L’interdiction de gérer des sociétés ? « C’est vrai », reconnait-il. Cependant, « c’est une interdiction de gérer en France, et ma société et mes équipes sont à Dubaï. » Le jeu vidéo inachevé ? « Le développement nous a couté 600 000 euros, c’est un univers créé de A à Z, mais ils ne sont que 4. Le but, c’est qu’il soit joué massivement, comme Axie Infinity, et les NFT vont être la source de récompenses dans le jeu ».

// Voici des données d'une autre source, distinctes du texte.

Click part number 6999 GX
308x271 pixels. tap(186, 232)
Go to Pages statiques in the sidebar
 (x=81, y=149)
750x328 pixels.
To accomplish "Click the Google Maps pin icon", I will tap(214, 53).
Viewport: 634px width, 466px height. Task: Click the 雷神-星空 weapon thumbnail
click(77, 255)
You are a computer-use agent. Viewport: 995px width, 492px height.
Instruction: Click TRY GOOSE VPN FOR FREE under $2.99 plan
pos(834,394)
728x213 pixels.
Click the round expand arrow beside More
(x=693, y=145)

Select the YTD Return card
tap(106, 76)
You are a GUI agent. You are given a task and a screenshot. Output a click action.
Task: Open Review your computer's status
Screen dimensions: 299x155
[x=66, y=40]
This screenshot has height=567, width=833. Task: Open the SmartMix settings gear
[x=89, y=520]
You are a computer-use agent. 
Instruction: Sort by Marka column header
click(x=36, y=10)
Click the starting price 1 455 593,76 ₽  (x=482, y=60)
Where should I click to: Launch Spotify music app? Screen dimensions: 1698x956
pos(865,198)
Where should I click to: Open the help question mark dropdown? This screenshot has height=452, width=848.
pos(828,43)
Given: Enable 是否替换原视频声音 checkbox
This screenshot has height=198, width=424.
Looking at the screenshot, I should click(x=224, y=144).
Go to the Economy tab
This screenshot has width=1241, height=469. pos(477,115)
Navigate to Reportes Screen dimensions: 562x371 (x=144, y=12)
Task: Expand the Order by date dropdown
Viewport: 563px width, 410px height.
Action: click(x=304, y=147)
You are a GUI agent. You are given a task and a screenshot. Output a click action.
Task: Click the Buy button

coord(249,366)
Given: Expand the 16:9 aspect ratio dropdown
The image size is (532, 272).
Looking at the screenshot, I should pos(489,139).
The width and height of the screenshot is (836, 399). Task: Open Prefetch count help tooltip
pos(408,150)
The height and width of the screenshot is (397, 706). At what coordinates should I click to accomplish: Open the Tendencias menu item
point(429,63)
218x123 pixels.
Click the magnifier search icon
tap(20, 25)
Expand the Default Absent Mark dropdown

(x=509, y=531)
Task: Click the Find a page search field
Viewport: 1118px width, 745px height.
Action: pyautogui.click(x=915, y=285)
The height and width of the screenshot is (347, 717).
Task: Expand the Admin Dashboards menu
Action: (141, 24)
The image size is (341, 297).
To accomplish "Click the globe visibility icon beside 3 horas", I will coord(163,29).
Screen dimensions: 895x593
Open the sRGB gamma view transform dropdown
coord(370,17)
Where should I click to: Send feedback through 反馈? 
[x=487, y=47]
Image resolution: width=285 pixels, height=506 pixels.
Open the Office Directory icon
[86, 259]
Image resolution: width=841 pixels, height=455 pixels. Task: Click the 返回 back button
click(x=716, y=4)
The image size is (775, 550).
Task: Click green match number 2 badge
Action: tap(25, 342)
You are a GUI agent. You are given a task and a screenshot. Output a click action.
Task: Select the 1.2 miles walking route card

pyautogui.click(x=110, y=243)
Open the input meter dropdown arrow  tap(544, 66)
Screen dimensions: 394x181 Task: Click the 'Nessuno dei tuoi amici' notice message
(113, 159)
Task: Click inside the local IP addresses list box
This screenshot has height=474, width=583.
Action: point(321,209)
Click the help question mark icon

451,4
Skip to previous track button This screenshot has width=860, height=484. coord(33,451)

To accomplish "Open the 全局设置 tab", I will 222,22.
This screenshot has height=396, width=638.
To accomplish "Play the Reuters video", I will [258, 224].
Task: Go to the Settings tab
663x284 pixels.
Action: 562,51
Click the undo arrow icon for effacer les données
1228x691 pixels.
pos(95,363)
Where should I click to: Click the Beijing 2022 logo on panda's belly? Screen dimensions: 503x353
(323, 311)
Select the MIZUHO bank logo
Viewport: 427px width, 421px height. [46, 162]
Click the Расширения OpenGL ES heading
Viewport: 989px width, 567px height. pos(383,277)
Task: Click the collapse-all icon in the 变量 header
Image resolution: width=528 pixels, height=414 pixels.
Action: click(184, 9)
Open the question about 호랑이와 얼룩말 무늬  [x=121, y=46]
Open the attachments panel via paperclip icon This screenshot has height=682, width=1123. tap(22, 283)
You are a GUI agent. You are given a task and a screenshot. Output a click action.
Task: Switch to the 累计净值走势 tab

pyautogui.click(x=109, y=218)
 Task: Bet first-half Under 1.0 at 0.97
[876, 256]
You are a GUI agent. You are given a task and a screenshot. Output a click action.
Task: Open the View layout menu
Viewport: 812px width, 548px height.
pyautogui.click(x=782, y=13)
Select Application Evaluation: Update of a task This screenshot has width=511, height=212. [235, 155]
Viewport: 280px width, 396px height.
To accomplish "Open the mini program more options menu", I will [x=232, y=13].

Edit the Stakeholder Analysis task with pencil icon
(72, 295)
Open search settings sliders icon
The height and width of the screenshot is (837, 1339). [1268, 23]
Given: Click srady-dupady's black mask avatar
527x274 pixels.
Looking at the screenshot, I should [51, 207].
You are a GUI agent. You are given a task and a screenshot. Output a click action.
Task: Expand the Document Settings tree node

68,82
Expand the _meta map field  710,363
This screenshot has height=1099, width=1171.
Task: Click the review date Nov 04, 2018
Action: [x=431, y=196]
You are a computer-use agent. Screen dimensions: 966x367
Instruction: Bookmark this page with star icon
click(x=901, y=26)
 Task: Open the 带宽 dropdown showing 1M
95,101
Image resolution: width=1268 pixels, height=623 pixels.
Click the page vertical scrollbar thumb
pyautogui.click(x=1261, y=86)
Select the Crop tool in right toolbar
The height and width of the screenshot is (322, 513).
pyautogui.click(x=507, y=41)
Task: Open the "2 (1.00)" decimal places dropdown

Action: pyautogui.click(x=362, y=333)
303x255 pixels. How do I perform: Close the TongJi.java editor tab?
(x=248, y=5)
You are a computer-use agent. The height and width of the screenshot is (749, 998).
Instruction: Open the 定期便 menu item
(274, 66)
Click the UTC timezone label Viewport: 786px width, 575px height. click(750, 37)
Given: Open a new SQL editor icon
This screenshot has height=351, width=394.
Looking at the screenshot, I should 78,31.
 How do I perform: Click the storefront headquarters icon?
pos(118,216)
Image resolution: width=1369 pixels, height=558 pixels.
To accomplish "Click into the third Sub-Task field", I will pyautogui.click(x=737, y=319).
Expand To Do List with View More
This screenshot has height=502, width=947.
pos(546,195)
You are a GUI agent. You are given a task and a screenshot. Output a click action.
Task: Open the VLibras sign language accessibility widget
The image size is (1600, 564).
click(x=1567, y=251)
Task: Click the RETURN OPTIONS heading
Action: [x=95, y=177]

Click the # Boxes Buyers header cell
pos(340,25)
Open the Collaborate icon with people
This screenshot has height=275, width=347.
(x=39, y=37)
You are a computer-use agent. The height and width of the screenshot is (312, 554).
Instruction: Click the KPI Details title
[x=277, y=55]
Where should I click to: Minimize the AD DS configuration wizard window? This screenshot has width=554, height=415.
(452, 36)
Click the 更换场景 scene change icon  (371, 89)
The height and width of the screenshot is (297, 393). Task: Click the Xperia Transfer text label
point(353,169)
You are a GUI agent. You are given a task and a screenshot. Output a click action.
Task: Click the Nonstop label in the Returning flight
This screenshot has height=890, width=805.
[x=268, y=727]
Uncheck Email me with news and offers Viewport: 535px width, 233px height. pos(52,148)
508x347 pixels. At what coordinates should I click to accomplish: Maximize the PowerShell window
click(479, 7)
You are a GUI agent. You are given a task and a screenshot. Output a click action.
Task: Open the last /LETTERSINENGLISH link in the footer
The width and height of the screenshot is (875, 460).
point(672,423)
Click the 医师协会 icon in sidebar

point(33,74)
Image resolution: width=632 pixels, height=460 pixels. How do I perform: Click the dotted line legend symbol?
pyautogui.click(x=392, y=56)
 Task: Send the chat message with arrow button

Vincent Faudemer estime surtout que sa clientèle a changé. « Avant, c’étaient des gens entre 40 et 60 ans. Mais depuis les NFT, ma clientèle s’est rajeunie, c’est une majorité de jeunes hommes entre 18 et 30 ans, qui viennent du secteur des cryptos. On est sur des gens qui ne sont pas sur une démarche artistique, mais qui veulent avoir le meilleur retour sur investissement. »
Escroquerie ou pratique commerciale trompeuse ?
Vincent Faudemer a-t-il sciemment utilisé sa réputation pour faire fortune ? Ou l’artiste s’est-il laissé déborder par le succès de ses collections de NFT, alors en plein boom économique, sans pouvoir après coup assumer les récompenses promises ? Ce sera à la justice de trancher.
Pour Marina Carrier, avocate spécialisée dans le droit des nouvelles technologies, pour qu’une opération soit qualifiée d’escroquerie, « il faut que l’auteur ait usé de manœuvres frauduleuses. Il faut qu’il y ait un élément moral qui caractérise l’intention de l’auteur de ne pas remettre les récompenses », explique-t-elle.
Pour les projets de NFT se terminant avec ce qu’on appelle un rug pull, lorsque les créateurs du projet disparaissent avec la caisse, l’escroquerie est facile à démontrer. Ici, la nuance est plus subtile. « Pour qualifier ça d’escroquerie, il faut qualifier l’élément intentionnel, ou alors que les propriétaires n’aient jamais reçu leur NFT. Pour des propriétaires qui n’auraient jamais reçu les avantages promis, on serait sur des pratiques commerciales trompeuses, ce qui est différent de l’escroquerie. »
Frank, en tout cas, a sa réponse. Lors de son voyage en Normandie, il n’a pas pu voir Vincent Faudemer. Après avoir sonné chez l’artiste et patienté devant chez lui pendant plusieurs heures, il a rebroussé chemin. « Je me suis dit que la seule chose qu’il me restait à faire, c’est d’aller à la gendarmerie de la ville. » Il a déposé plainte pour abus de confiance le 20 mars 2024. « C’était impossible pour moi, de rester comme ça, alors qu’il continue ses projets », affirme Frank. Quelques jours plus tard, Vincent Faudemer annonçait l’ouverture prochaine d’une exposition, à Paris, et promettait que de nouvelles choses arrivaient pour ses projets de NFT.
Vincent Faudemer est présumé innocent des faits présumés pour lesquels des plaintes ont été déposées.